◆ **Task material**
Start
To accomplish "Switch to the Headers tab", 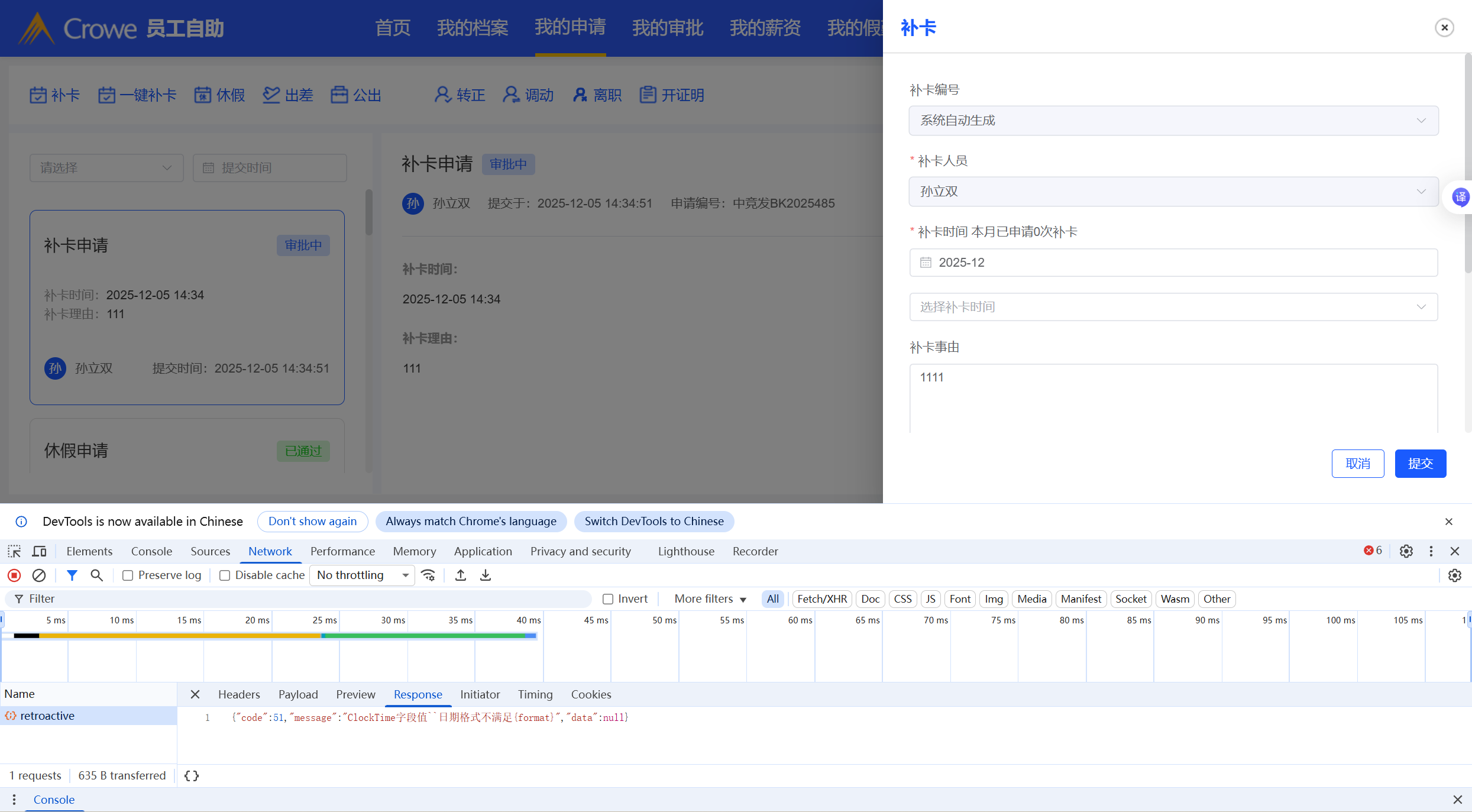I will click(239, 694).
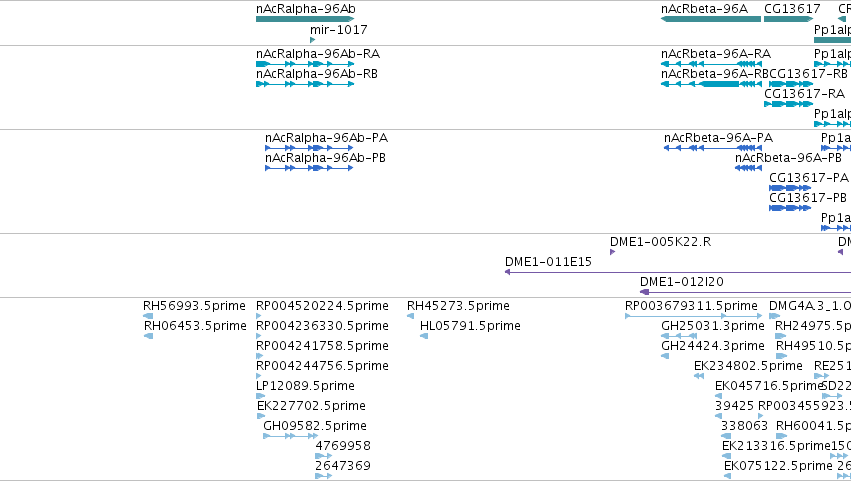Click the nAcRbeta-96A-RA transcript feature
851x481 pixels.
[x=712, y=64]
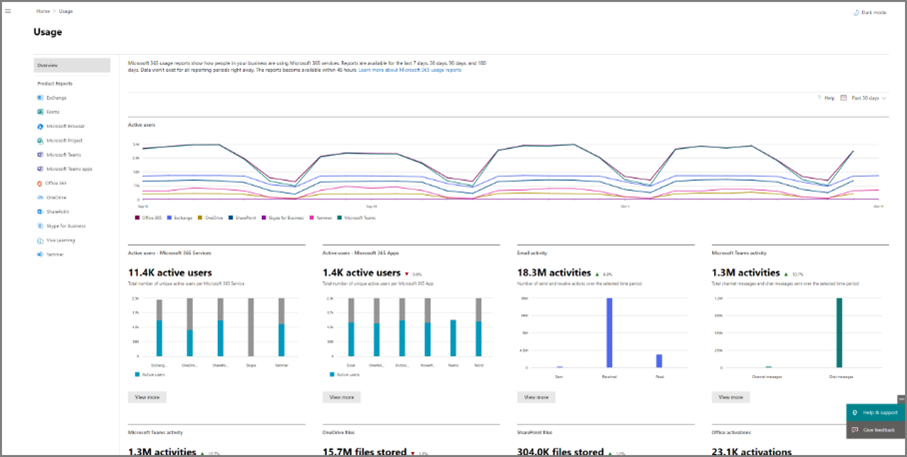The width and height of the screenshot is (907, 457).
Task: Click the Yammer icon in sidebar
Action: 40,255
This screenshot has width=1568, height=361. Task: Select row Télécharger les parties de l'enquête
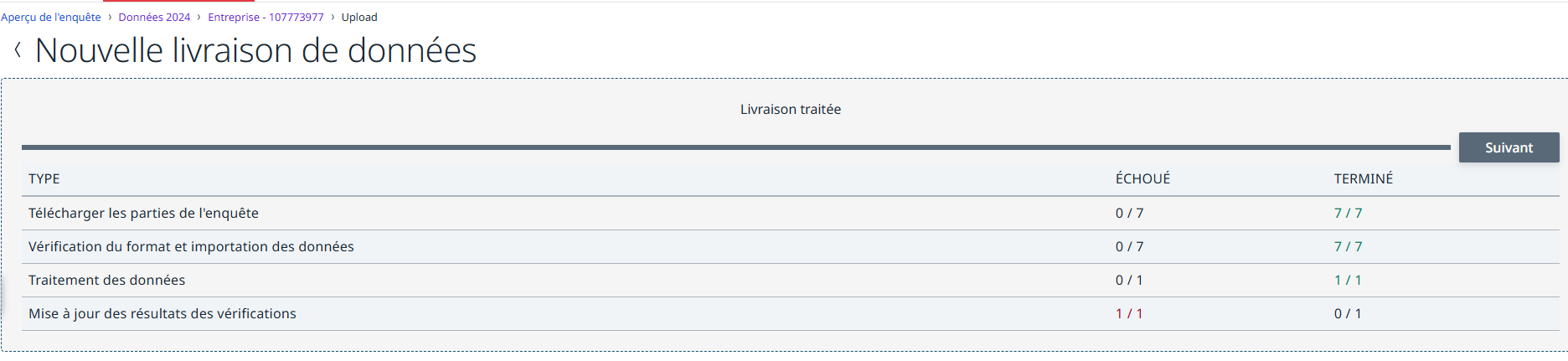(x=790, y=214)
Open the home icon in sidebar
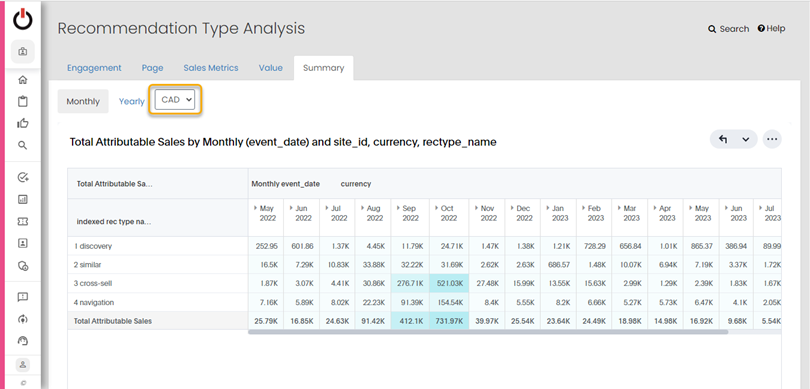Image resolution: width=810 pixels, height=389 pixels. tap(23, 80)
End
Start
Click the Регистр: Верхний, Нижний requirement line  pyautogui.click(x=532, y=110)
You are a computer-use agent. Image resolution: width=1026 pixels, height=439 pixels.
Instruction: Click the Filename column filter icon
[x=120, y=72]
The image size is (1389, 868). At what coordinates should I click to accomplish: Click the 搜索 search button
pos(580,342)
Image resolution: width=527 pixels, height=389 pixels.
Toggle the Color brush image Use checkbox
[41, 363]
End
Start
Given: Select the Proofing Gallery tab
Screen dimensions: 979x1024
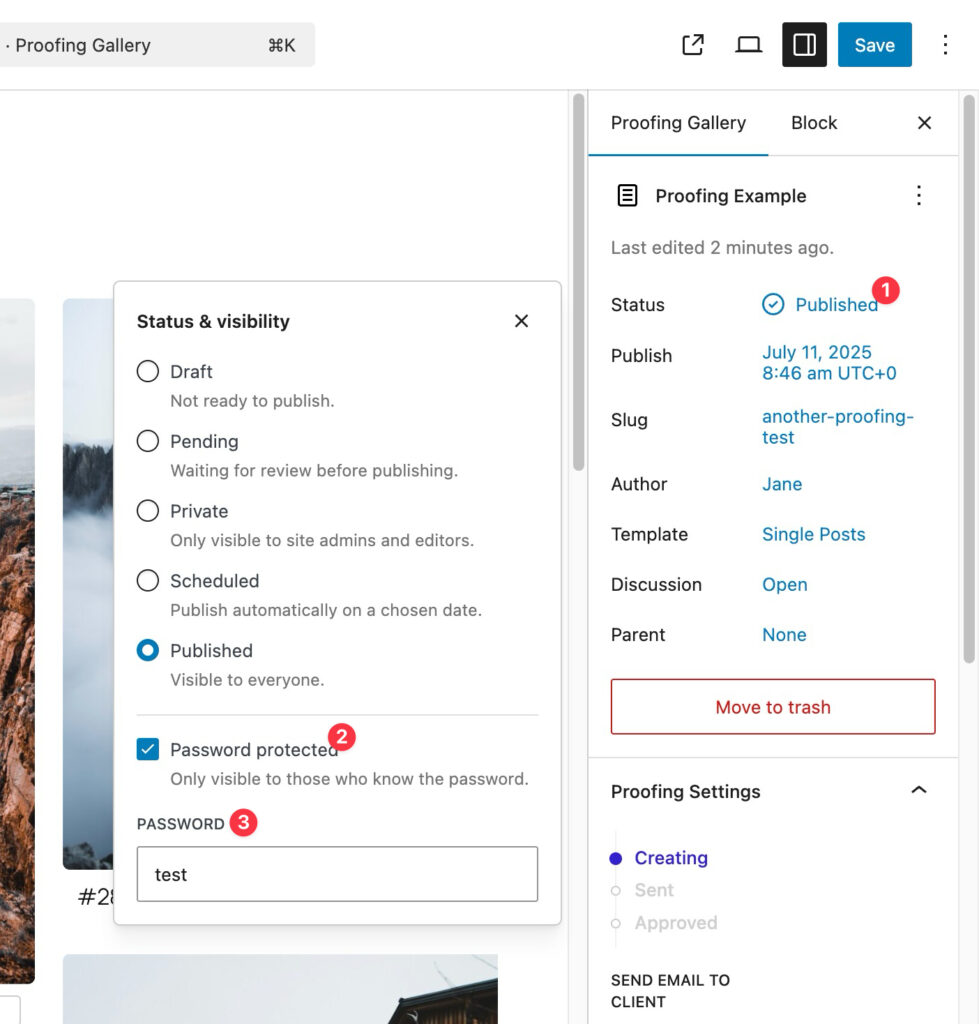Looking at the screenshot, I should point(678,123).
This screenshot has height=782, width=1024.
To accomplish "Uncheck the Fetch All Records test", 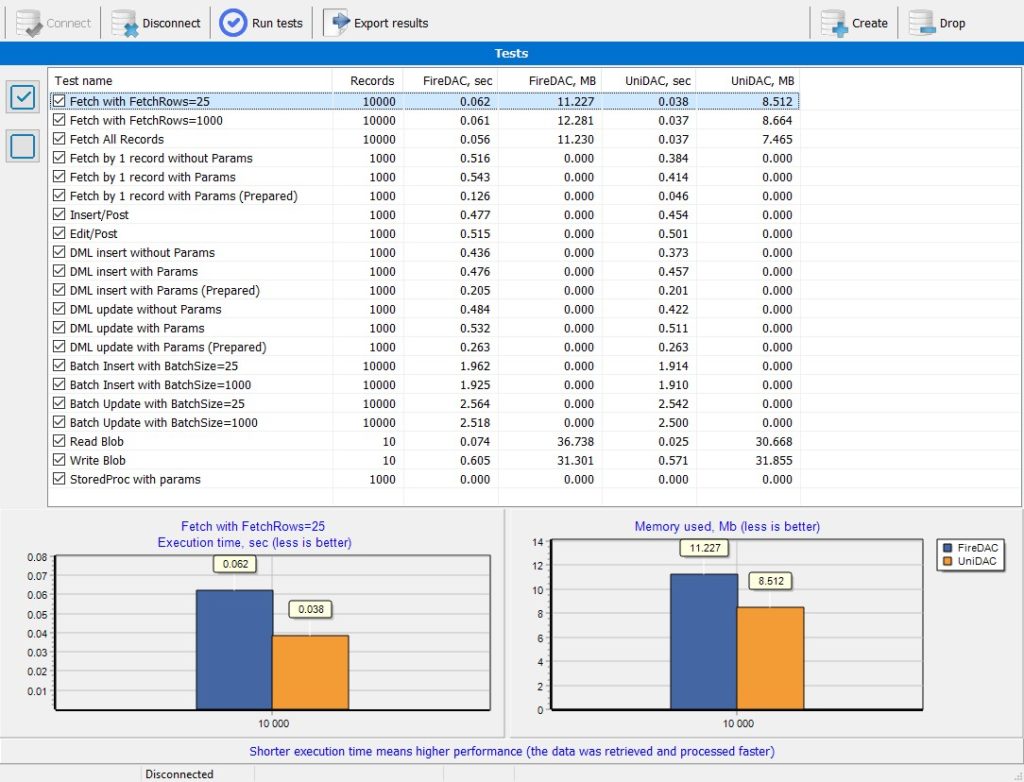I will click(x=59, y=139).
End
◆ **What needs to be done**
Count the lines in the rows above that contain the string "This", treating uppercase and lowercase as different. Reply with the number alone.

◆ **The reply**
2